PALABRA DE DIOS TODOS LOS DÍAS: EL CALENDARIO

La oración es el corazón de la vida de la Comunidad de Sant’Egidio, su primera “obra”. Cuando termina el día todas las Comunidades, tanto si son grandes como si son pequeñas, se reúnen alrededor del Señor para escuchar su Palabra y dirigirse a Él en su invocación. Los discípulos no pueden sino estar a los pies de Jesús, como María de Betania, para elegir la “mejor parte” (Lc 10,42) y aprender de Él sus mismos sentimientos (cfr. Flp 2,5).

Siempre que la Comunidad vuelve al Señor, hace suya la súplica del discípulo anónimo: “¡Señor, enséñanos a orar” (Lc 11,1). Y Jesús, maestro de oración, continúa contestando: “Cuando oréis, decid: Abbá, Padre”.

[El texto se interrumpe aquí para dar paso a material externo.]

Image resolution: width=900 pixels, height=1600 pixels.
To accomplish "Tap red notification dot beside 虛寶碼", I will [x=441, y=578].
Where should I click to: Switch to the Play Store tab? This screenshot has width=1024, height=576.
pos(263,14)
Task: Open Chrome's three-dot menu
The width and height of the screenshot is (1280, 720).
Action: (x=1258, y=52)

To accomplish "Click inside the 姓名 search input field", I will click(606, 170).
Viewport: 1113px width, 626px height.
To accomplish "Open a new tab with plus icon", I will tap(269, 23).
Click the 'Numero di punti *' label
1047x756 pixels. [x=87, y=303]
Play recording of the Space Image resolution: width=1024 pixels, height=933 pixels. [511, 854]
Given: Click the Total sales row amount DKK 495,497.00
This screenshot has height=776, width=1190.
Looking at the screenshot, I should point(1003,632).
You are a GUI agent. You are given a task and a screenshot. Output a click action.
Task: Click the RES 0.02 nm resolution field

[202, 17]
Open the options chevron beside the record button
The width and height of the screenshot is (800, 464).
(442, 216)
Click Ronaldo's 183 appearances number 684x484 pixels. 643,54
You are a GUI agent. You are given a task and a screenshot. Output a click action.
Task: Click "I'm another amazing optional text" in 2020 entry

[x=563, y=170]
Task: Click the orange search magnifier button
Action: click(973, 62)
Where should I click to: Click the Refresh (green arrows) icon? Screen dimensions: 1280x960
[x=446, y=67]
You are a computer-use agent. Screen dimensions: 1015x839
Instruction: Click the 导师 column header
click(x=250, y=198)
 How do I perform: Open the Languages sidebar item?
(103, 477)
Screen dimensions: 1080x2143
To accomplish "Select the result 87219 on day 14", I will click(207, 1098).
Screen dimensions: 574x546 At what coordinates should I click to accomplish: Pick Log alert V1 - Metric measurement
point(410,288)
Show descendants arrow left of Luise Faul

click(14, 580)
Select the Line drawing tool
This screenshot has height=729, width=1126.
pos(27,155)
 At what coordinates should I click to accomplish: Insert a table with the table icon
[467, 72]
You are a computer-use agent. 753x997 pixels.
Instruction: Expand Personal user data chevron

Cuando oramos, aunque lo hagamos dentro de nuestro corazón, nunca estamos aislados ni somos huérfanos, porque somos en todo momento miembros de la familia del Señor. En la oración común se ve claramente, además del misterio de la filiación, el de la fraternidad.

Las Comunidades de Sant'Egidio que hay por el mundo se reúnen en los distintos lugares que destinan a la oración y presentan al Señor las esperanzas y los dolores de los hombres y mujeres “vejados y abatidos” de los que habla el Evangelio (Mt 9,37). En aquella gente de entonces se incluyen los habitantes de las ciudades contemporáneas, los pobres que son marginados de la vida, todos aquellos que esperan que alguien les contrate (cfr. Mt 20).

La oración común recoge el grito, la aspiración, el deseo de paz, de curación, de sentido de la vida y de salvación que hay en los hombres y las mujeres de este mundo. La oración nunca es vacía. Sube incesante al Señor para que el llanto se transforme en alegría, la desesperación en felicidad, la angustia en esperanza y la soledad en comunión. Y para que el Reino de Dios llegue pronto a los hombres.